Title: HELP: Why does this not work?
Post by: Moneo on July 14, 2003, 01:40:49 PM
The following anomaly occurs in QuickBasic 4.5. Does anyone know why this happens?
Code:

DEFLNG a-z
dim a as integer
dim n as integer

n = 128

rem The following two instructions work perfectly:

a=log(n)/log(2)
if 2^a = n then print n, "is a power of 2"

rem The following instruction, which is a combination of the above, DOES NOT WORK.

if 2^(log(n)/log(2)) = n then print n, "is a power of 2"

I don't understand. Why does it work separately but not combined?
Thanks.
*****


Title: HELP: Why does this not work?
Post by: na_th_an on July 14, 2003, 01:44:15 PM
Dunno, but maybe the result of log(n)/log(2) isn't integer, hence the error.

a is integer, so a = log(n)/log(2) will perform an implicit INT(log(n)/log(2)), and, generally:

Code:
2^INT(log(n)/log(a))    <>    2^(log(n)/log(a))


Check it out :)


Title: HELP: Why does this not work?
Post by: Moneo on July 14, 2003, 02:23:06 PM
Nathan,
Your analysis makes perfect sense.
So if I changed the failing instruction as follows, it should work.

if 2^INT(log(n)/log(2)) = n then print n, "is a power of 2"

WELL, IT DOES NOT WORK. ????
Any ideas?
*****


Title: HELP: Why does this not work?
Post by: na_th_an on July 14, 2003, 02:24:25 PM
Well, this time I HAVE NO CLUE!!  :???:  Another QB bug?


Title: It works fine for me for n up to 8192...
Post by: Glenn on July 14, 2003, 02:49:56 PM
It fails at n = 16384.  However, changing INT to CINT makes it work for 16384.  (CINT converts to INTEGER and rounds correctly.  INT just truncates.)


Title: HELP: Why does this not work?
Post by: Moneo on July 14, 2003, 02:55:26 PM
Glenn,
If I put into a loop, it also works up to 1024,
EXCEPT THAT 128 DOESN'T WORK.

When n=128, the one line combined instruction does not work with or without the INT.
If I round the result inside the parentesis, it will work. But why do I need to do this when all the other numbers work without it?
*****


Title: What's really happening is that digital computers...
Post by: Glenn on July 14, 2003, 03:04:51 PM
don't store floating point numbers accurately (and LOG returns a floating point result).  When n = 128, LOG(n) / log(2) should be 7 but what you get is something slightly less than 7.  Similarly, if n = 16384, the result should be 14 but you get something slightly less than 14.  So, INT truncates the result to 6 or 13.   For the other values, you get a result slightly above the integer that math says you should get and so INT's truncation works.  Instead of using CINT, the perhaps more insightful solution is to use

INT(LOG(n) / LOG(2) + .001)


Title: HELP: Why does this not work?
Post by: Agamemnus on July 14, 2003, 03:38:45 PM
or just use code to get the max bits used.

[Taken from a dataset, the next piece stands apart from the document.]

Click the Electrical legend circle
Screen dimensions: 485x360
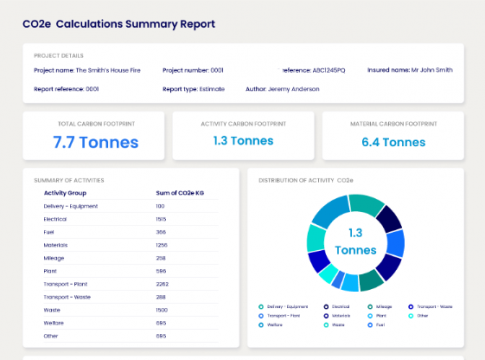click(326, 307)
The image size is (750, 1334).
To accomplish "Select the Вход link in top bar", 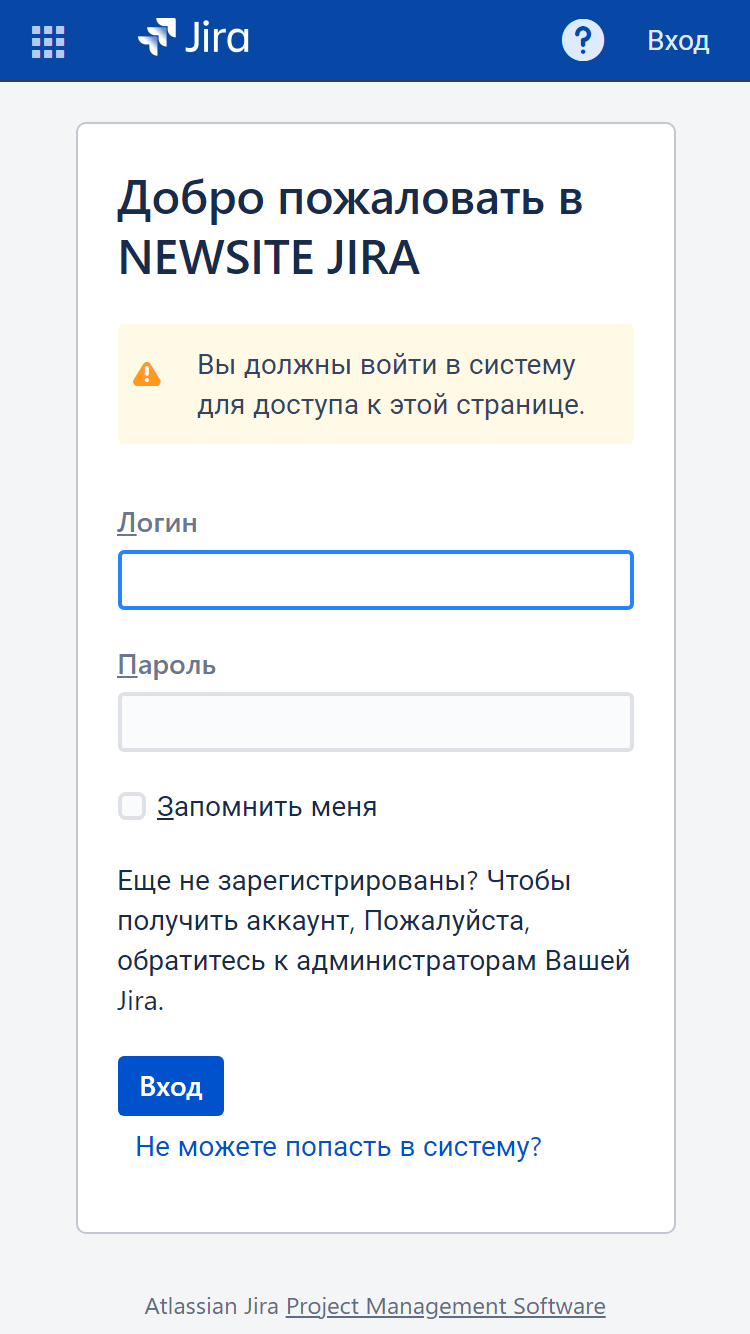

Title: Used in what, the right value or the wrong one?...
Post by: Glenn on July 14, 2003, 03:45:06 PM
That right value isn't known a priori.  He's in fact using code to get the number of bits used.


Title: HELP: Why does this not work?
Post by: Moneo on July 14, 2003, 03:46:13 PM
Quote from: "Agamemnus"
or just use code to get the max bits used.

Sorry, I don't know what you mean.
*****


Title: HELP: Why does this not work?
Post by: Agamemnus on July 14, 2003, 03:59:43 PM
128 uses 7 bits. 127 uses 7 bits. If 127 is less than 128, 127 isn't a power of 2.


Title: HELP: Why does this not work?
Post by: Moneo on July 14, 2003, 04:08:45 PM
Quote from: "Agamemnus"
128 uses 7 bits. 127 uses 7 bits. If 127 is less than 128, 127 isn't a power of 2.

I agree with your analysis, but how do I apply it to solving my posted problem?
*****


Title: Agamemnus, your intuitive grasp of the obvious is...
Post by: Glenn on July 14, 2003, 04:11:50 PM
truly amazing.  :)


Title: HELP: Why does this not work?
Post by: Agamemnus on July 14, 2003, 04:20:45 PM
because 2 4 8 16 32 64 128 256 512 1024 2048 4096 8192 and 16384 are all powers of two, and code (that I forgot) that gets the max bits used for a number (how many bits are needed to represent it) that is then subtracted from 2^those bits (or the array in the beginning) if equals zero, then it is a power of two.

Or, do this:

Code:

sub power.of.two% (n%):
select case n%
case 2, 4 8, 16, 32, 64, 128, 256, 512, 1024, 2048, 4096, 8192, 16384
power.of.two% = -1
end select
end function


Title: HELP: Why does this not work?
Post by: Moneo on July 14, 2003, 06:19:56 PM
AGAMEMNUS,
I know you're tying to help, but I'm not looking for alternate ways of determining if a number is a power of 2. I can already do that in the following 2 lines:
Code:

DEFLNG a-z
dim a as integer
dim n as integer

a=log(n)/log(2)
if 2^a = n then print n, "is a power of 2"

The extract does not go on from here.